I’ve never been one for looking too far ahead, though in recent years I have worked at becoming more strategic. I’ve just set up my studio space and have many ideas, so I am beginning a process of reviewing existing work and using that as a spring board into new making. I’d love to take part in more residencies and show my work much more, possibly beyond the UK. In terms of my work as a creative practitioner I’m most motivated when working with audiences that are new to art, or may not think it’s for them, facilitating sessions directly within gallery and museum exhibitions and displays – I’d like to do more of that.

Studio wall – work produced between 1998 to 2019, thinking about connections, overlaps and ways forward

Who would you most like to have visit your studio?

If I could bring geographer Doreen Massey from beyond the veil it would be enjoyable to talk about place and space with her, she described space as like a pincushion of a million stories.

Making spaces is something thats important to me, but much of the time it’s subconscious, or I take it for granted.

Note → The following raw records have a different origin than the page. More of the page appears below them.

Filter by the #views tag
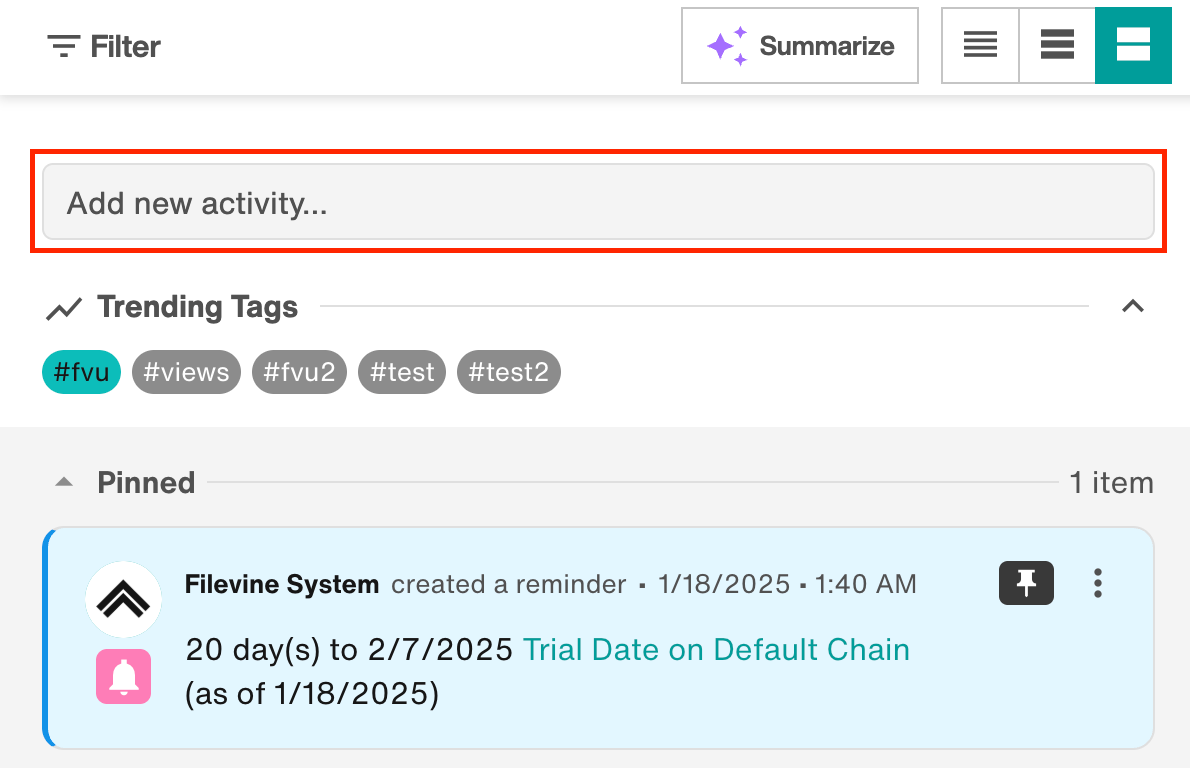186,372
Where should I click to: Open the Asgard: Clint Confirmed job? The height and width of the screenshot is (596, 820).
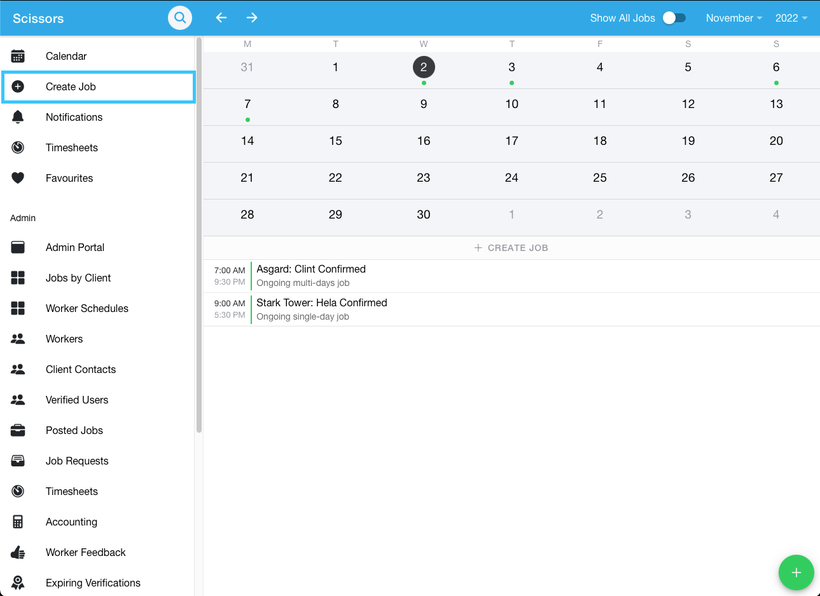tap(311, 270)
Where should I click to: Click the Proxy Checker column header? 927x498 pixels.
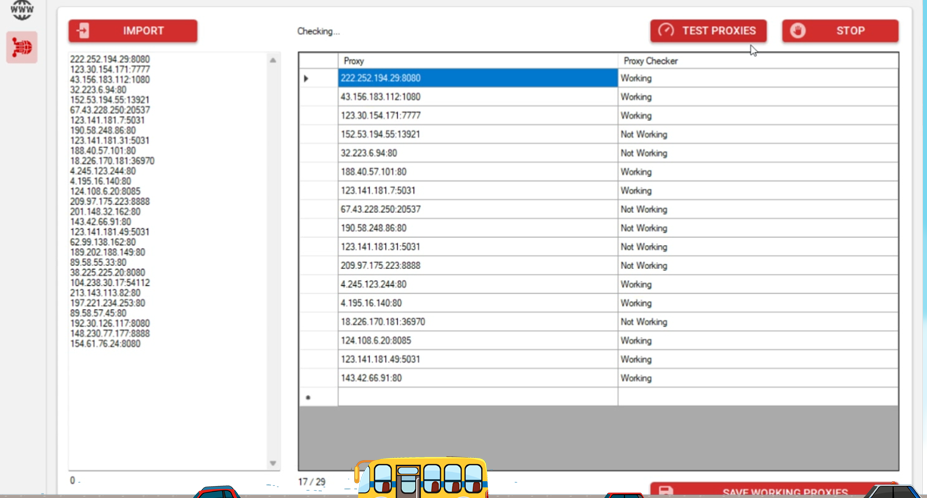(758, 61)
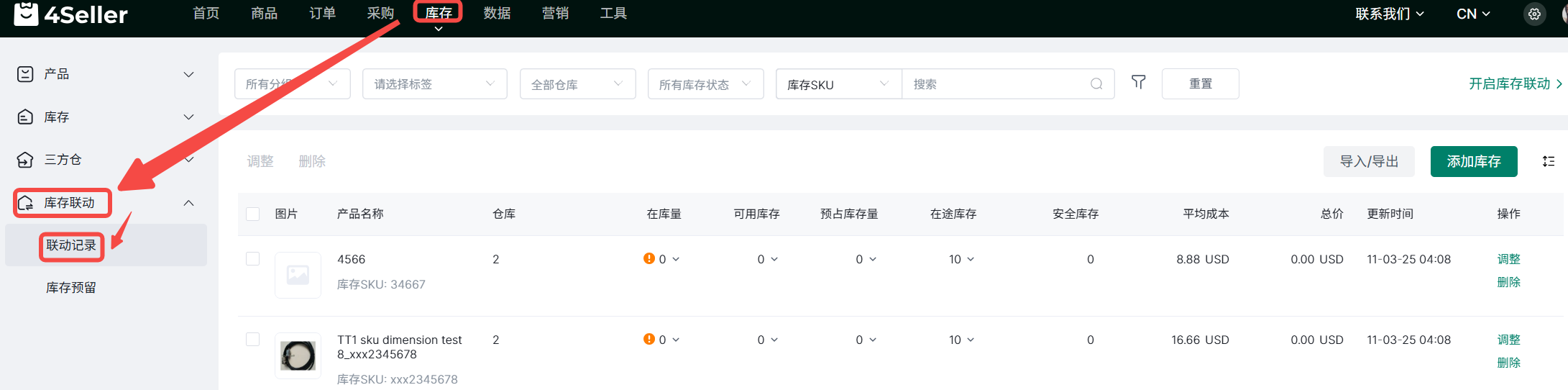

When others tell me they feel calm, safe within my space, or state that your space is your work, or call it a lair I reflect upon how key crafting a carefully considered environment is for me.

Where can we see your work? Do you have any upcoming exhibitions, events or projects?

My work can be seen on my website, where you can also find a list of any upcoming exhibitions.

As mentioned, I’ve just finished a decade long project Close Knit: A body of work and I am excited about exploring ways in which I could share this.

 

Karen was interviewed in January 2020.

All images are by and courtesy of the artist.